Our study determined that both individual- and community-level factors influence cervical cancer screening behavior. Specifically, geographical distribution of medical resources, exposure to health information through media, employment opportunities, health insurance coverage, and women’s own sexual autonomy, as well as women’s sexual autonomy and education at the community level, all contribute to their screening behavior. Our findings provide suggestions for future studies to address these factors associated with cervical cancer screening rates in Kenya.

Implications for practice and/or policy

Our results suggest that the adoption of policies promoting access to information about the benefit of cervical cancer screening through media and improve gender equality can empower women to use screening services. Employment programs should aim to provide employment opportunities among women. Establishing income-generating programs for women may increase their intention toward and actual use of cervical cancer screening. Moreover, the influence of extending insurance overage could be substantial.
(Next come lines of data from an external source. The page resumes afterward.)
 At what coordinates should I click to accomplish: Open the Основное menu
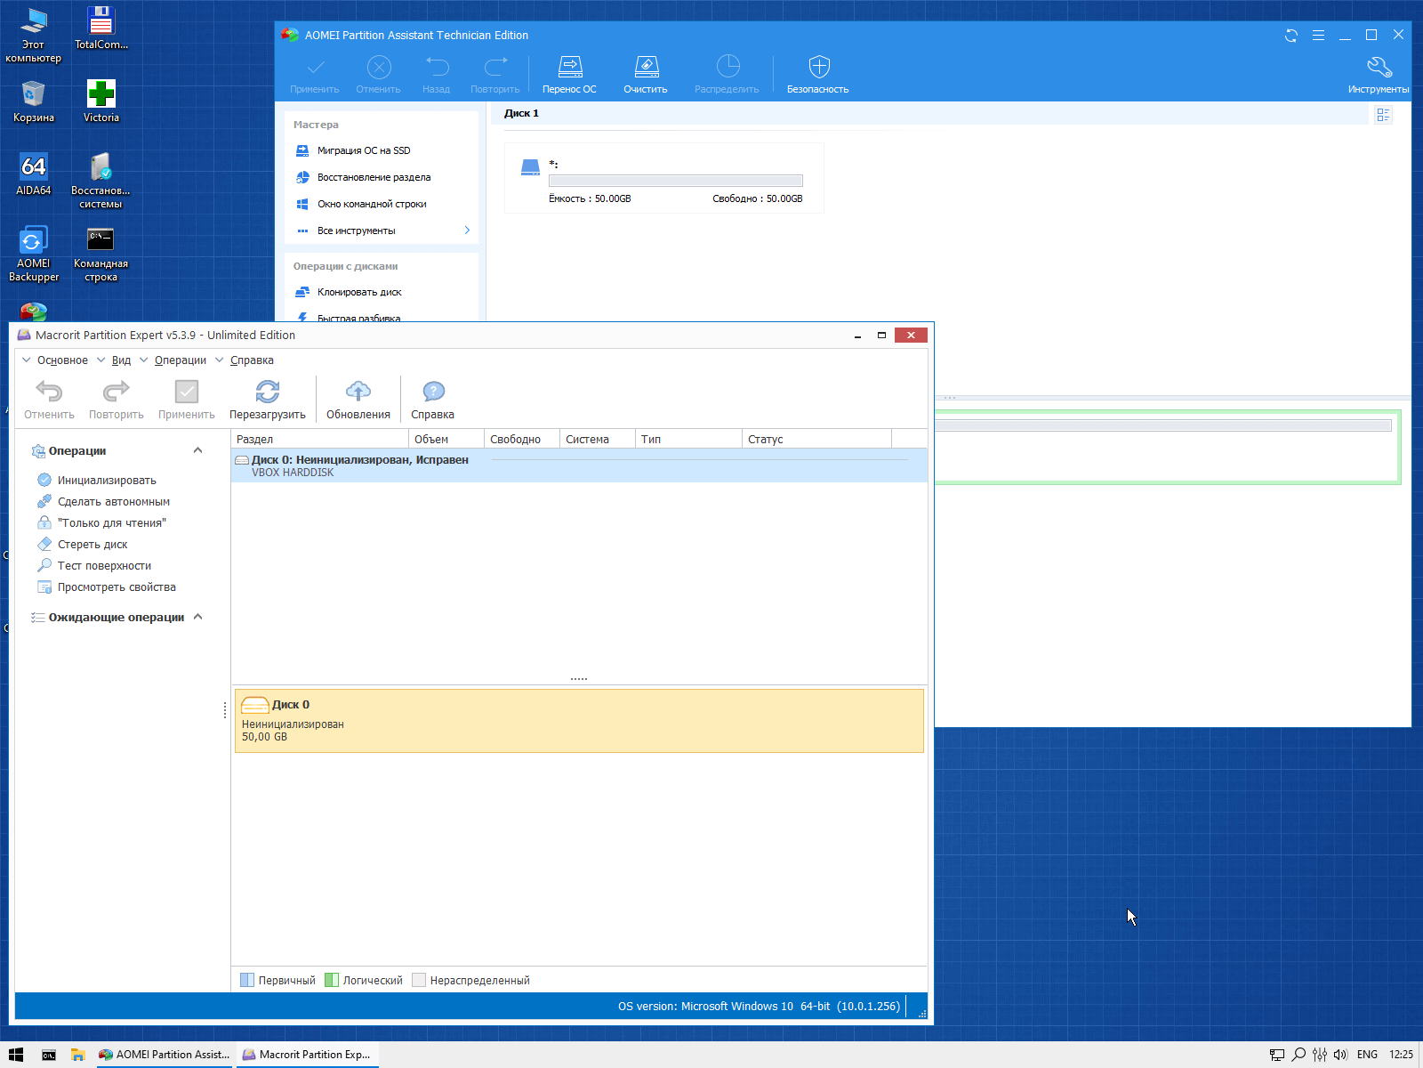pos(61,360)
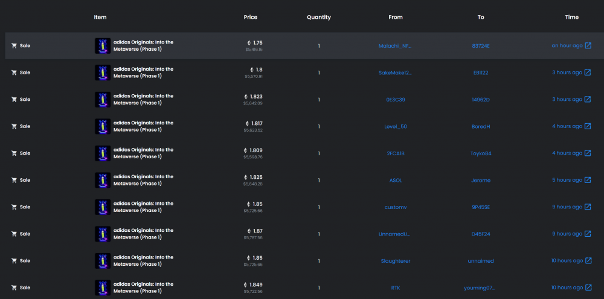Open item name link in the 1.849 ETH row
Viewport: 604px width, 299px height.
pyautogui.click(x=143, y=288)
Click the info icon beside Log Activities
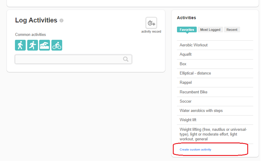261x161 pixels. point(61,21)
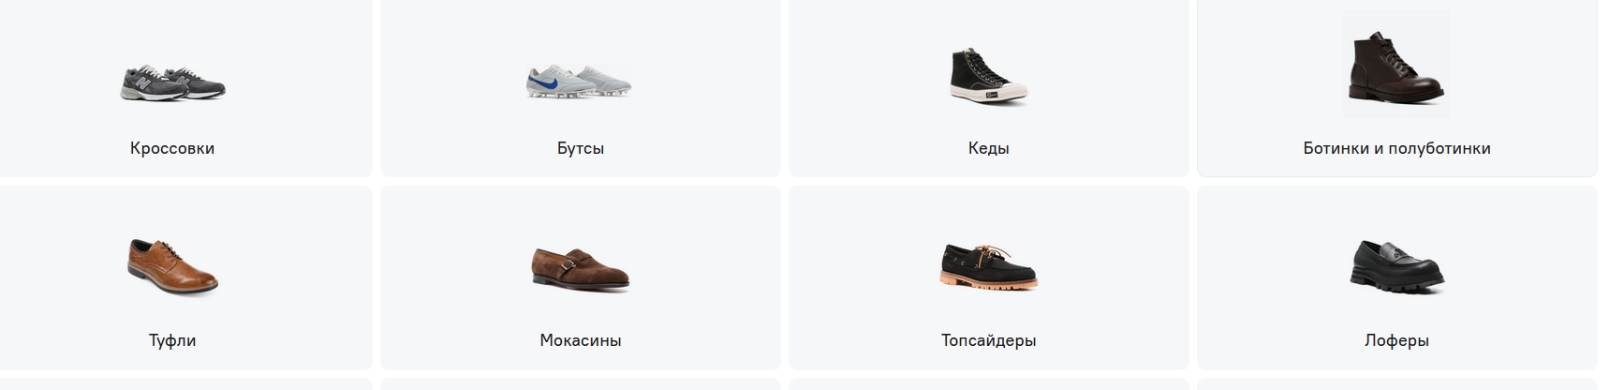Screen dimensions: 1624x390
Task: Click the tan leather derby shoe image
Action: [172, 267]
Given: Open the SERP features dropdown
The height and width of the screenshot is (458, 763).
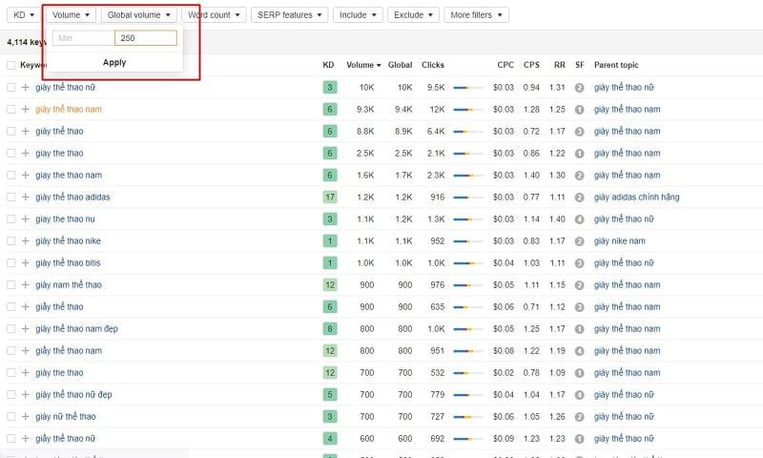Looking at the screenshot, I should pyautogui.click(x=291, y=15).
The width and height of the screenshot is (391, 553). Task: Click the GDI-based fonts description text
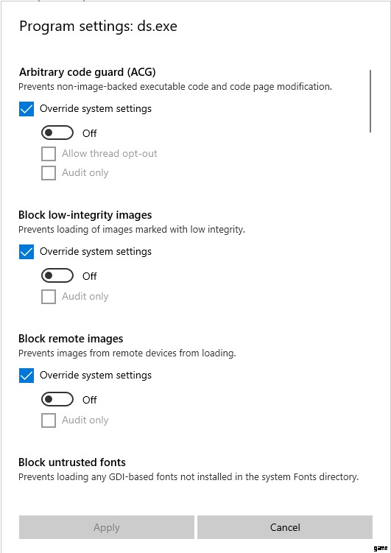(189, 477)
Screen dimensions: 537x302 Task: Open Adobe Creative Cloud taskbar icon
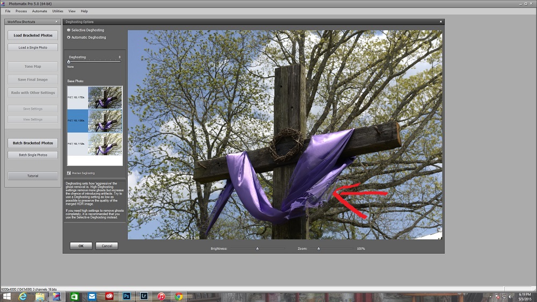tap(110, 296)
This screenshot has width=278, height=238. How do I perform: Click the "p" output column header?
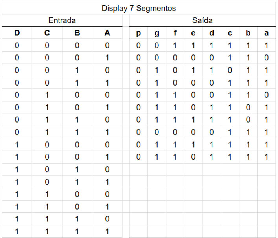(x=138, y=33)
Health insurance coverage can potentially reduce out-of-pocket health expenses for women and empower them financially to demand and be able to use health services. Health policymakers should also address the issue of geographical inequalities in screening behavior; this can be achieved through approaches such as increasing health facility and medical personnel in rural areas to minimize geographical inequality. Public health programs must target young adults to inform them about the benefits of early detection of cervical cancer and motivate them to initiate preventive behavioral changes. In addition, to improve cervical cancer screening coverage and achieve optimal protection, HPV testing by using self-collected samples is a plausible modality for cervical cancer screening in future policy development.